■ Stored data
━━━
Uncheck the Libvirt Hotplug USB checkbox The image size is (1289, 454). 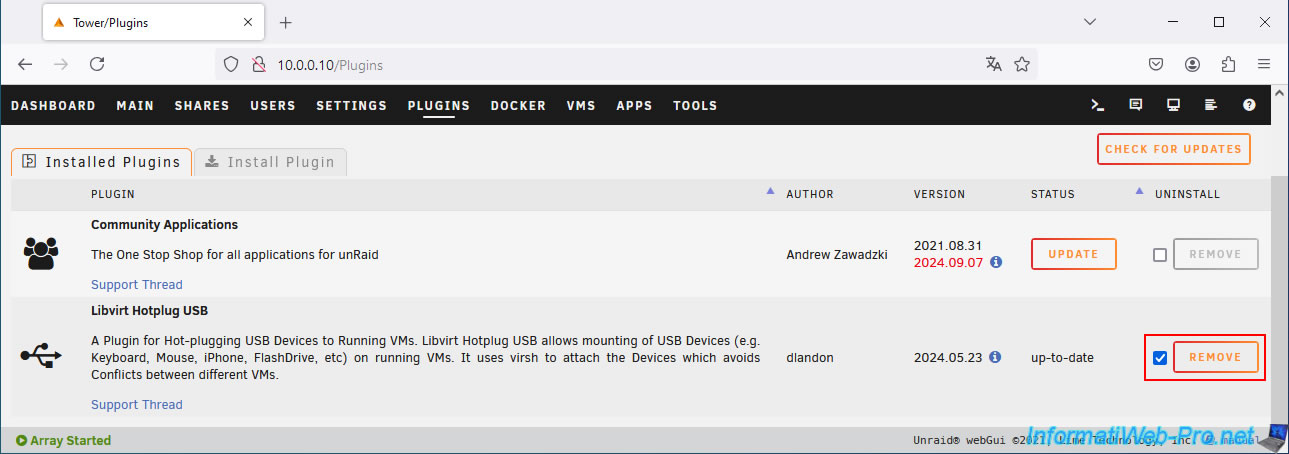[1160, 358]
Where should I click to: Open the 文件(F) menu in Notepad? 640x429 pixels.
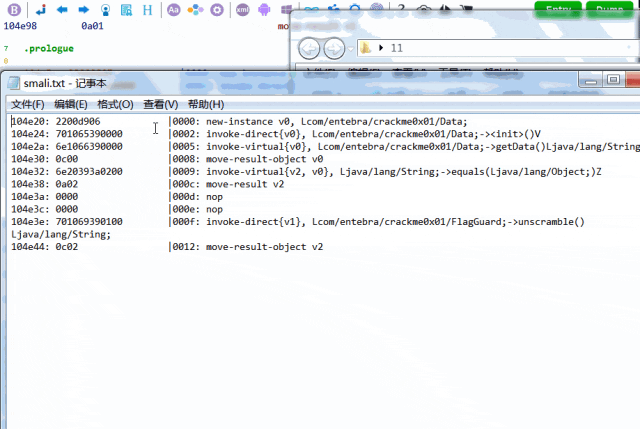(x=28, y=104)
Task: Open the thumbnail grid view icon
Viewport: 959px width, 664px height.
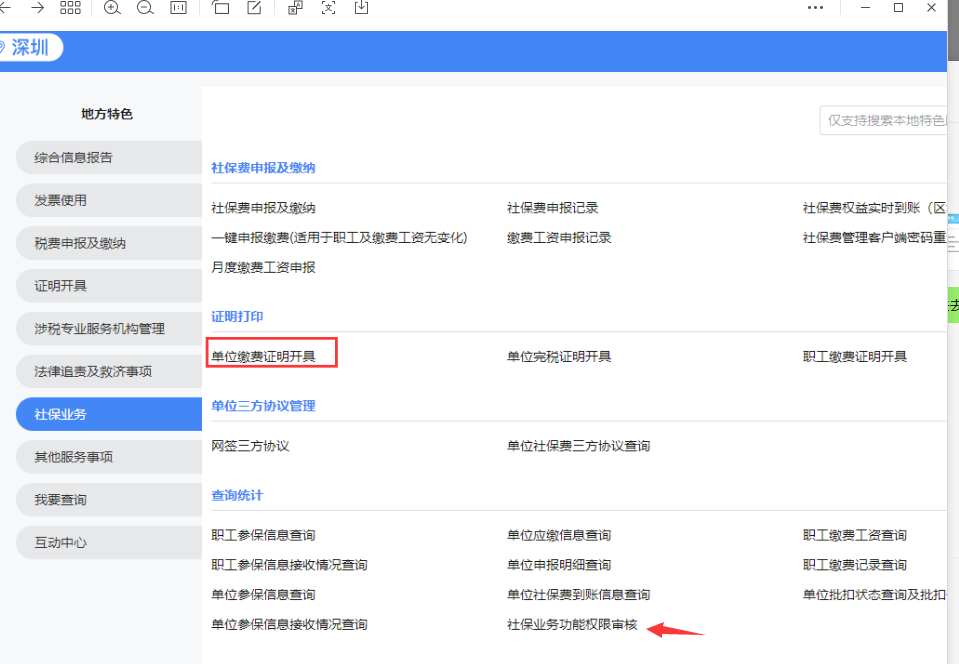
━━━
■ Exercise details
Word for word, restate the lines from the line containing "Where should I" through the end of the data, including the first and last of them. Pictures stay out.

■ Result
Where should I click to: Open the 文件(F) menu in Notepad? 640x429 pixels.
(x=28, y=104)
Task: Open the thumbnail grid view icon
Viewport: 959px width, 664px height.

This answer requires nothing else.